• Extracted material:
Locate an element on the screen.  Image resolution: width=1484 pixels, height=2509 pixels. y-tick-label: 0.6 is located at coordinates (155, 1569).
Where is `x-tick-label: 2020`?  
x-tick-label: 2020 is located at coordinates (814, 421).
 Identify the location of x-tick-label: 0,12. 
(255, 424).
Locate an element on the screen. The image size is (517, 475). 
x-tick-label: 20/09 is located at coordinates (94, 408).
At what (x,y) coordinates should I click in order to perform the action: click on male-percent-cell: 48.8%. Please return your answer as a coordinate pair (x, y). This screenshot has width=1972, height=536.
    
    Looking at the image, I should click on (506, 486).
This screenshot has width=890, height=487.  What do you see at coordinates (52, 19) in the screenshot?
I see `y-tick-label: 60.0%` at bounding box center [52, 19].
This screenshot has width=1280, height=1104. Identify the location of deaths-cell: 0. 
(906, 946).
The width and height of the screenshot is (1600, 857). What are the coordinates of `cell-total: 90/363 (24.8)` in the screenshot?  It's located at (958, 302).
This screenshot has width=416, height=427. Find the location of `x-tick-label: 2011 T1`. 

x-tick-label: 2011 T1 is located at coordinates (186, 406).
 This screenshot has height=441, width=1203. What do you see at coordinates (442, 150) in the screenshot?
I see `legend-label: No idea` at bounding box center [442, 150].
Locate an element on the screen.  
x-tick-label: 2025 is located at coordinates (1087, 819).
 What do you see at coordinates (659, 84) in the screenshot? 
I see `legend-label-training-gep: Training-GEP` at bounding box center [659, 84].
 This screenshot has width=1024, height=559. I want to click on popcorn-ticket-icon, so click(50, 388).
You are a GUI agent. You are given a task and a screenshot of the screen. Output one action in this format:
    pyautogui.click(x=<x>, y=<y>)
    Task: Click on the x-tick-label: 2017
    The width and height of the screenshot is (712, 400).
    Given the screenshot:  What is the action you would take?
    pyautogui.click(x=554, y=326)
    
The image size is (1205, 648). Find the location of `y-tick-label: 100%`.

• What you are asked to do:
Reproduce all of the records above line by line, with no changes to any wording, spacing, or punctuation.

• Result for this task:
Locate an element on the screen.  Image resolution: width=1484 pixels, height=2509 pixels. y-tick-label: 0.6 is located at coordinates (155, 1569).
Where is `x-tick-label: 2020`?  
x-tick-label: 2020 is located at coordinates (814, 421).
 Identify the location of x-tick-label: 0,12. 
(255, 424).
Locate an element on the screen. The image size is (517, 475). 
x-tick-label: 20/09 is located at coordinates (94, 408).
At what (x,y) coordinates should I click in order to perform the action: click on male-percent-cell: 48.8%. Please return your answer as a coordinate pair (x, y). This screenshot has width=1972, height=536.
    
    Looking at the image, I should click on (506, 486).
This screenshot has width=890, height=487.  What do you see at coordinates (52, 19) in the screenshot?
I see `y-tick-label: 60.0%` at bounding box center [52, 19].
This screenshot has width=1280, height=1104. Identify the location of deaths-cell: 0. 
(906, 946).
The width and height of the screenshot is (1600, 857). What are the coordinates of `cell-total: 90/363 (24.8)` in the screenshot?  It's located at (958, 302).
This screenshot has width=416, height=427. Find the location of `x-tick-label: 2011 T1`. 

x-tick-label: 2011 T1 is located at coordinates (186, 406).
 This screenshot has height=441, width=1203. What do you see at coordinates (442, 150) in the screenshot?
I see `legend-label: No idea` at bounding box center [442, 150].
Locate an element on the screen.  
x-tick-label: 2025 is located at coordinates (1087, 819).
 What do you see at coordinates (659, 84) in the screenshot? 
I see `legend-label-training-gep: Training-GEP` at bounding box center [659, 84].
 This screenshot has width=1024, height=559. I want to click on popcorn-ticket-icon, so click(50, 388).
You are a GUI agent. You are given a task and a screenshot of the screen. Output one action in this format:
    pyautogui.click(x=<x>, y=<y>)
    Task: Click on the x-tick-label: 2017
    The width and height of the screenshot is (712, 400).
    Given the screenshot:  What is the action you would take?
    pyautogui.click(x=554, y=326)
    
The image size is (1205, 648). Find the location of `y-tick-label: 100%`.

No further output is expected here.